China lança nova campanha contra funcionários fugidos
Irá complementar a já existente "Fox Hunt".
O órgão anticorrupção do Partido Comunista Chinês (PCC) anunciou uma nova campanha contra funcionários do país que fugiram para o estrangeiro sob suspeita de corrupção, designada "Sky Net 2016", anunciou esta sexta-feira a agência oficial Xinhua.
Em comunicado, a Comissão Central de Controlo e Disciplina do PCC detalha que a campanha contará com o apoio do Ministério de Segurança Pública, Tribunal Popular Supremo, banco central da China e o Ministério dos Negócios Estrangeiros.
Irá complementar a já existente "Fox Hunt", que foi lançada em 2015 e que resultou em 857 funcionários repatriados a partir de 66 países, segundo dados oficiais.
E incidirá também em casos de branqueamento de capitais via companhias 'offshore' e bancos clandestinos, segundo a Xinhua.

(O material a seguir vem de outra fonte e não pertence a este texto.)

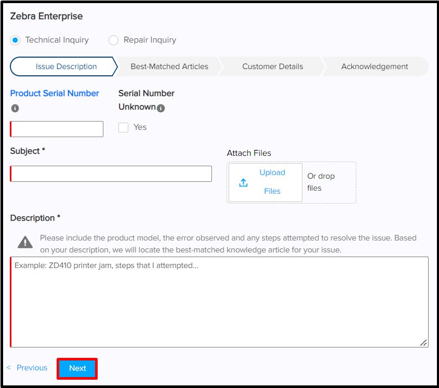The width and height of the screenshot is (439, 388).
Task: Click the resize handle of the Description textarea
Action: point(424,343)
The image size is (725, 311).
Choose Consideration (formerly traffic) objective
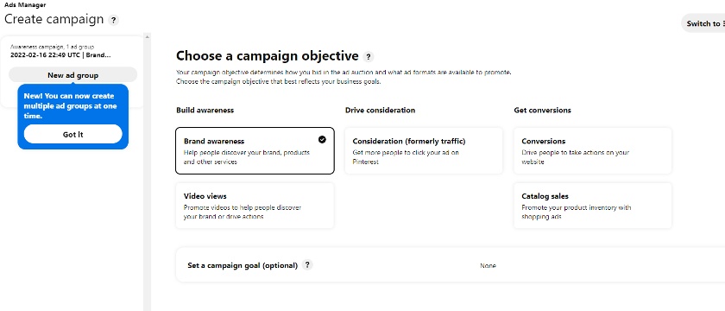(x=424, y=151)
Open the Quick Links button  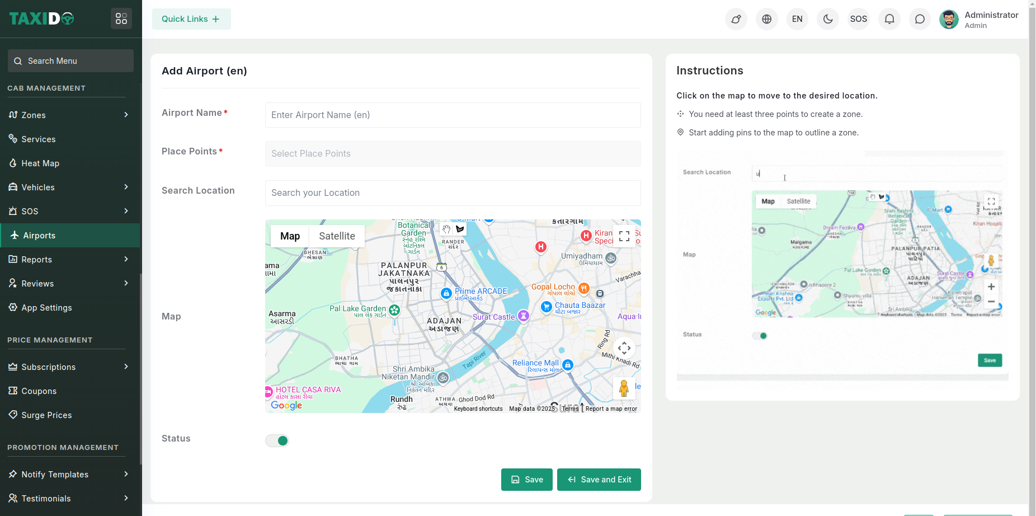pos(191,19)
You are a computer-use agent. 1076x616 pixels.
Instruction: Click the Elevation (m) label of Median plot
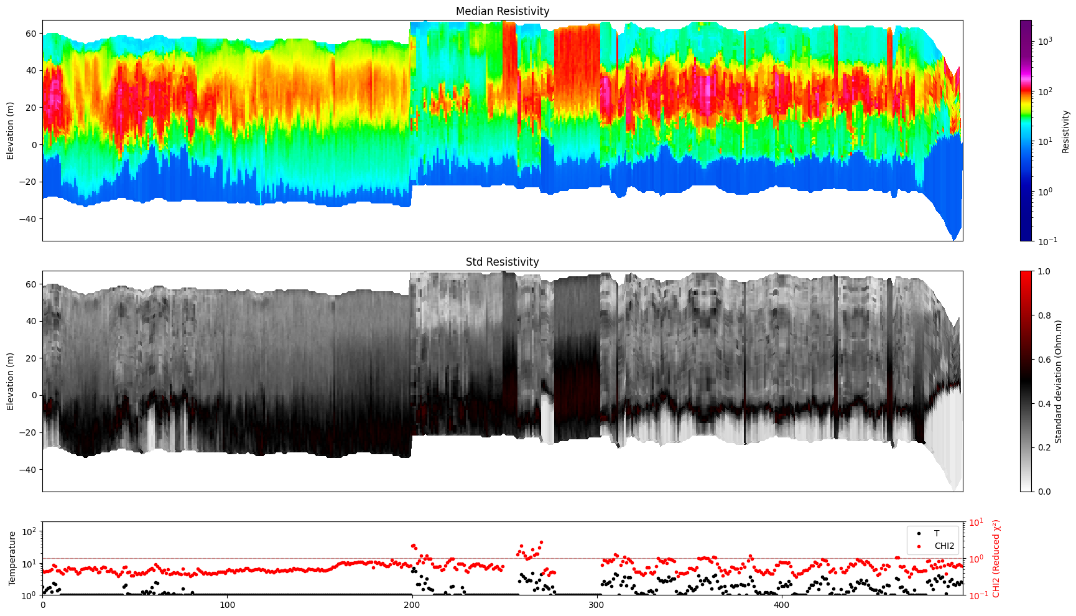(11, 131)
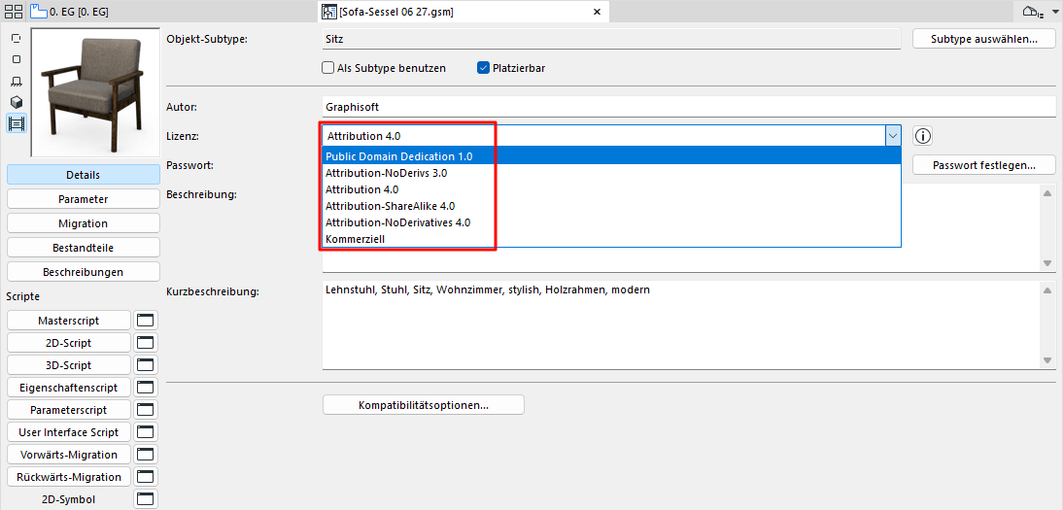Open the tab overview grid icon
The image size is (1063, 510).
(13, 12)
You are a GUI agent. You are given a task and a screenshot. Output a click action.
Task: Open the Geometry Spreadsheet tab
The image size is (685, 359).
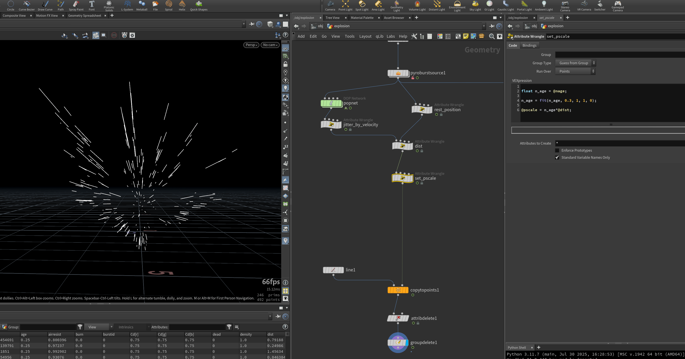(x=85, y=16)
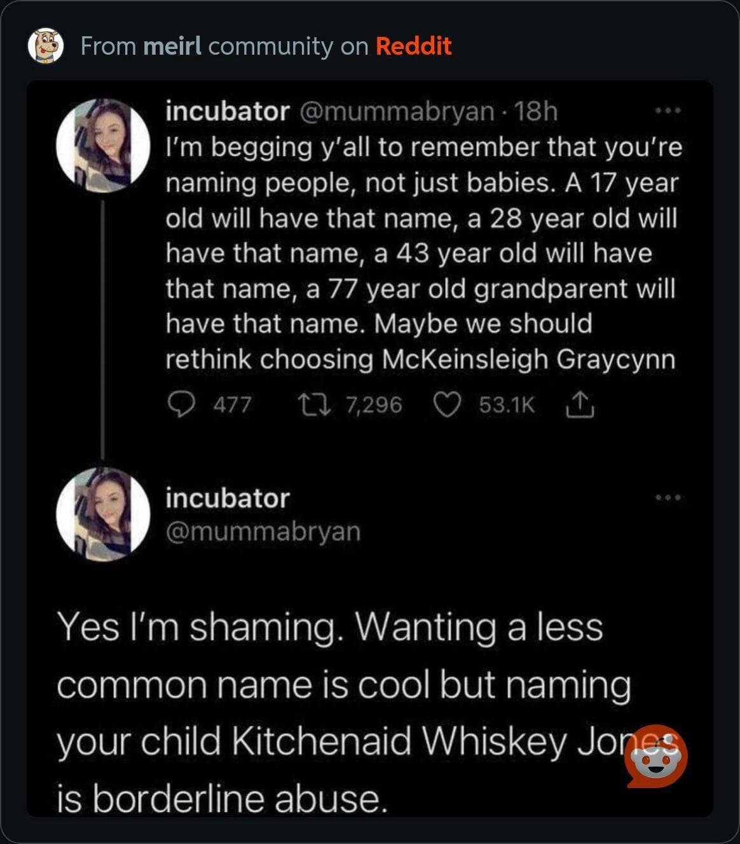
Task: Open the orange Reddit link
Action: pyautogui.click(x=413, y=46)
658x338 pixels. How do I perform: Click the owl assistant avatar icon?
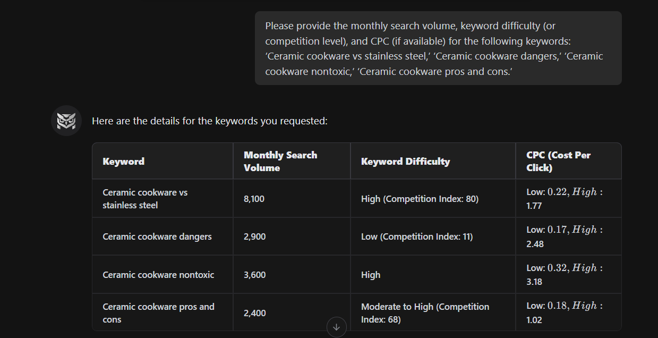66,120
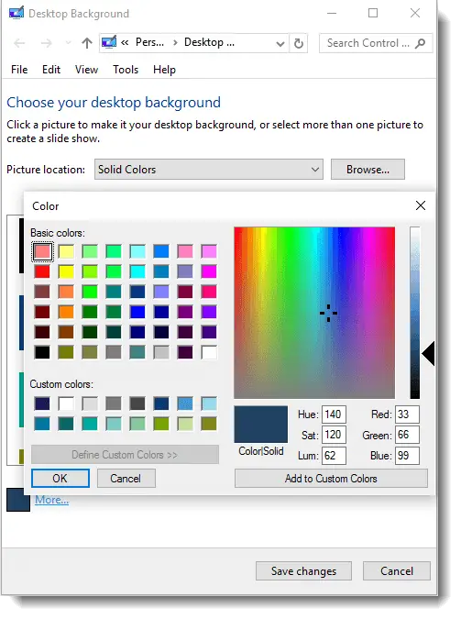Click inside the Hue value field
461x619 pixels.
click(x=334, y=415)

Este mês, a investigação jornalística "Papéis de Panamá" revelou que familiares de nove líderes chineses atuais ou antigos surgem como donos de empresas 'offshore'.
Entre estes, figura Deng Jiagui, o marido da irmã mais velha do atual Presidente Xi Jinping.
Familiares de Zhao Gaoli e Liu Yunshan, atuais membros do Politburo do PCC, a cúpula do poder na China, ou o ex-primeiro-ministro Li Peng, também constam dos documentos.
Após ascender ao poder, em 2012, Xi lançou uma ampla e persistente campanha anticorrupção que atingiu já mais de 130 responsáveis chineses com o estatuto de vice-ministro ou superior em todos os setores do regime, incluindo no exército.
Os dois casos mais mediáticos envolveram a prisão do antigo chefe da Segurança Zhou Yongkang e do ex-diretor do Comité Central do PCC e adjunto do antigo presidente Hu Jintao, Ling Jihua.